(TEXT SHOWN)

AstroVision | Alex Baker

Overview

AstroVision is an open-source deep-learning project for galaxy morphological classification. The project explores how modern computer-vision models, especially self-supervised visual foundation models, can be adapted to astronomical imaging data.

The current pipeline is built around the Galaxy10 DECaLS dataset, containing 17,736 RGB galaxy images across ten morphology classes derived from the Dark Energy Camera Legacy Survey (DECaLS). The project compares several modelling strategies, including a simple convolutional neural network, EfficientNet-B0, DINOv2 visual features, fine-tuned DINOv2 representations, and late-fusion models combining image features with non-parametric morphology and photometric information.

The broader goal of AstroVision is not only to classify galaxies, but to understand what physical information is encoded in learned visual representations.

Confusion matrix — late-fusion classifier

Left: Confusion matrix for the best late-fusion classifier, highlighting which galaxy morphologies are reliably recovered and which remain ambiguous. Right: UMAP projection of the DINOv2 feature space, coloured by photometric information, showing that visual representations partly organise galaxies along physically meaningful trends.

Scientific Motivation

Galaxy morphology is closely connected to stellar populations, star-formation history, colour, environment, and dynamical evolution. A central question in AstroVision is whether deep visual representations trained outside astronomy can still capture physically meaningful structure when applied to galaxy images.

The current results suggest that DINOv2 representations encode more than low-level image texture. In particular, principal components of the learned feature space correlate with non-parametric morphology indicators such as Gini and with photometric colour such as (g-r). This suggests that self-supervised visual features may partially recover the classical relationship between morphology and stellar population colour.

Rather than treating the model as a black-box classifier, AstroVision uses dimensionality reduction, morphometric diagnostics, photometric correlations, and uncertainty estimation to interpret what the network is learning.

(End TEXT SHOWN)

§ SET OF TASKS
1. List every modelling strategy that the AstroVision page says the project compares.
2. Answer these questions from the AstroVision page.
(a) How many RGB galaxy images does the Galaxy10 DECaLS dataset contain?
(b) By what is the UMAP projection of the DINOv2 feature space coloured?
(c) Which non-parametric morphology indicator is named as correlating with principal components of the learned feature space?
3. Write the next part of the AstroVision page, starting after its final sentence.

(DATA SHOWN)

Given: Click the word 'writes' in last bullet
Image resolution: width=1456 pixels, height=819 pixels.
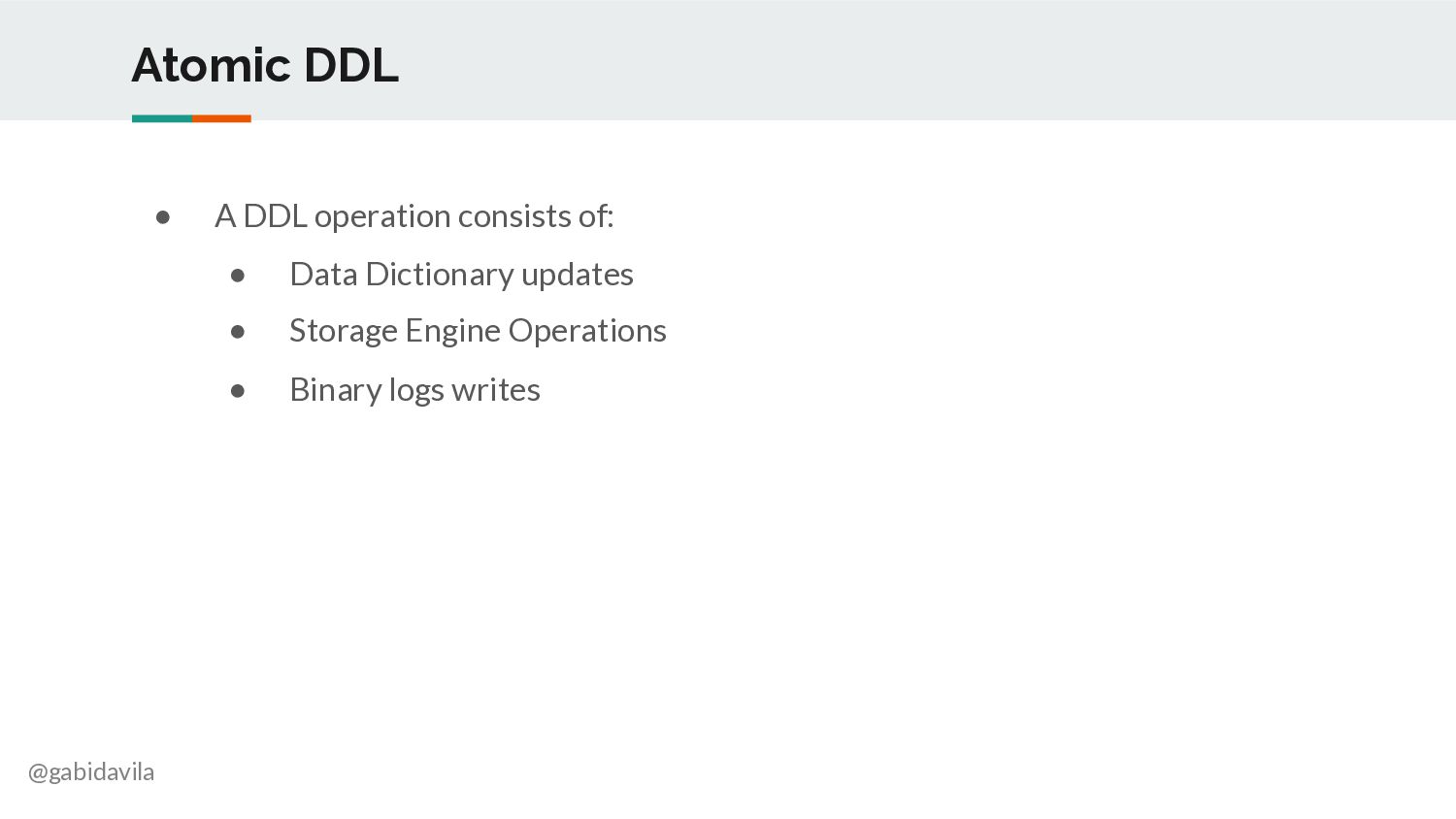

(End DATA SHOWN)

§ TASK-BY-TASK ANSWERS
1.
- A simple convolutional neural network
- EfficientNet-B0
- DINOv2 visual features
- Fine-tuned DINOv2 representations
- Late-fusion models combining image features with non-parametric morphology and photometric information

2.
(a) 17,736
(b) Photometric information
(c) Gini

3.
Pipeline

Stage	Description
Image classification	Baseline CNN, EfficientNet-B0, DINOv2 probing, and DINOv2 fine-tuning
Representation learning	Analysis of high-dimensional DINOv2 visual embeddings
Morphometrics	CAS, Gini, (M_{20}), and related non-parametric galaxy structure descriptors
Photometry	SDSS photometric features used for comparison and late-fusion experiments
Fusion model	Combination of visual, morphometric, and photometric features
Uncertainty	Monte Carlo Dropout and conformal prediction for reliability analysis
Segmentation	Weakly supervised U-Net experiments based on Otsu pseudo-labels

Current Results

Current experiments show that:

fine-tuning DINOv2 substantially improves performance over zero-shot visual probing;
late fusion of visual embeddings, morphometric descriptors, and photometric information gives the strongest classification results;
some classes, such as smooth and edge-on galaxies, are recovered more reliably than visually ambiguous or disturbed systems;
the disturbed class remains difficult, suggesting that part of the error is tied to genuine morphological ambiguity rather than only model weakness;
DINOv2 features show measurable correlations with both morphology and colour, suggesting that the learned visual representation contains physically relevant information.

This makes AstroVision a complementary project to AstroSpectro: both projects ask how machine-learning models organise astrophysical data, and whether their internal representations can be connected back to physical structure.

Technical Stack

Python · PyTorch · DINOv2 · EfficientNet · scikit-learn · UMAP · astroquery · Weights & Biases

Links

📁 GitHub Repository

Status: active research and development project. The current focus is on improving robustness, uncertainty calibration, physical interpretation of learned representations, and preparation of a reproducible public release.